Kehidupan yang kita jalani bagaikan sebuah roda yang terus bergulir. Pada satu titik kita akan berjumpa dengan beragama kesukacitaan dalam hidup. Tidak lama berselang, bisa saja kehidupan membawa kita pada tantangan serta pergumulan yang teramat berat. Sebagai umat Tuhan maka pertanyaan yang terpenting ialah dapatkah kita senantiasa memuji kebesaran-Nya dan mengarahkan pengharapan kepada Dia Sang Sumber pertolongan.
Hal itulah yang direfleksikan pemazmur dalam perikop yang kita baca. Ia pernah dalam posisi terpuruk. Musuh-musuhnya bersukacita atas kehancuran yang dialaminya. Meskipun demikian Tuhan tetap berkenan menyelamatkan-Nya. Bahkan keberkuasaan Tuhan itu nampak dalam kehendak-Nya mengangkat sang pemazmur dari dunia orang mati yang tidak terkalahkan itu. Ia pernah terpuruk tetapi kematian tidak sampai merenggutnya.
Dalam keterhimpitan dan ancaman yang datang, sang pemazmur senantiasa mengarahkan pandangan-Nya kepada Allah. Hanya kepada Tuhan saja ia berseru dan memohon belas kasihan.
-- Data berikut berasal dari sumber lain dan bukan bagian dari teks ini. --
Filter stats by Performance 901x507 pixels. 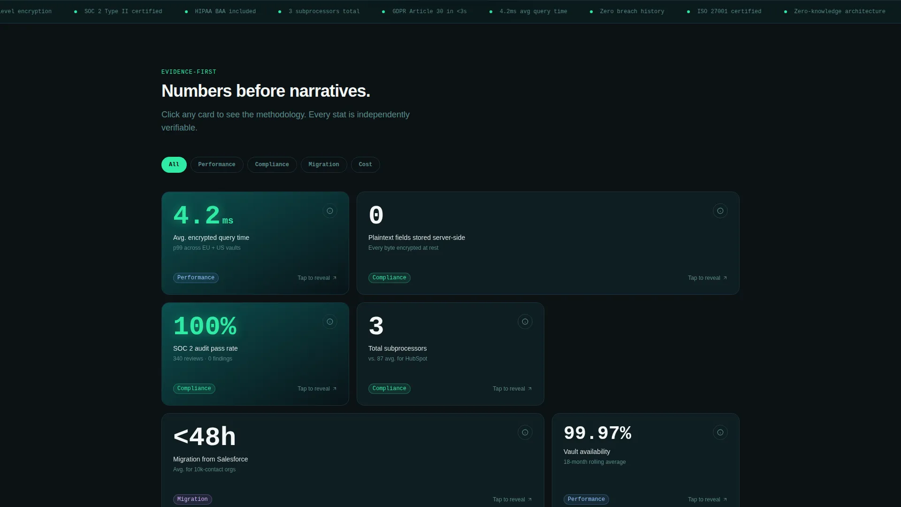click(x=217, y=165)
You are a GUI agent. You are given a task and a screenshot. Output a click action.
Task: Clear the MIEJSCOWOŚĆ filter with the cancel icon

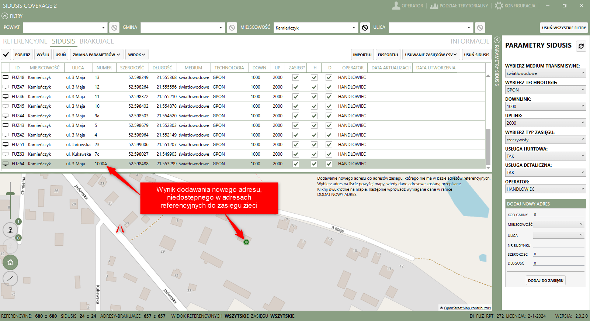tap(365, 28)
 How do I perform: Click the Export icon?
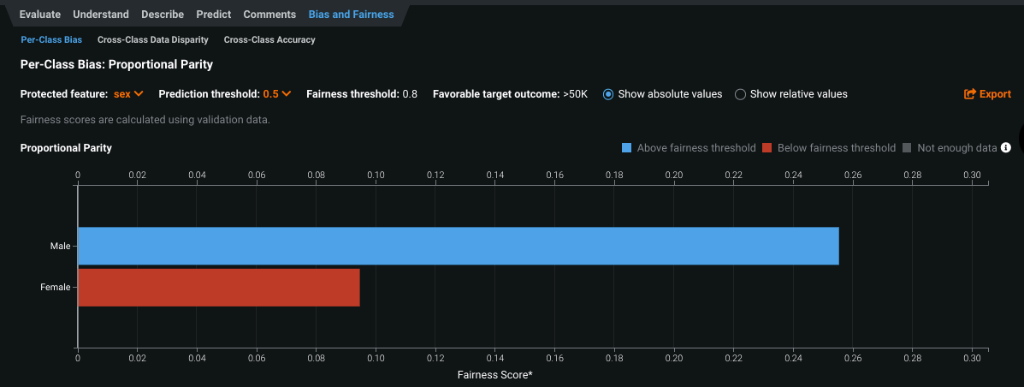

Atas dasar itulah ia senantiasa mau bersyukur kepada Tuhan atas hikmat serta kebaikan-Nya yang tidak pernah berkesudahan. Maka ia bertekad untuk mempersembahkan seluruh hidupnya kepada Tuhan dan berkomitmen untuk memuliakan Tuhan selama-lamanya. Ratapan yang dahulu dialaminya, rupanya telah diubah Allah menjadi tarian. Kesedihan tidak lagi mengiringi melainkan telah diganti dengan sorak-sorak sukacita karena penyelamatan-Nya.
Sahabat Alkitab, marilah kita menyadari keberadaan kita yang singkat di dunia ini sesungguhnya adalah karunia Tuhan semata. Masalah dan pergumulan mungkin boleh datang silih berganti, tetapi Tuhan senantiasa hadir dan tidak membiarkan kebinasaan menjumpai kita. Bagaikan ratapan yang berubah menjadi tarian, demikianlah pertolongan Tuhan yang senantiasa datang dan menghadirkan sukacita dalam hidup kita.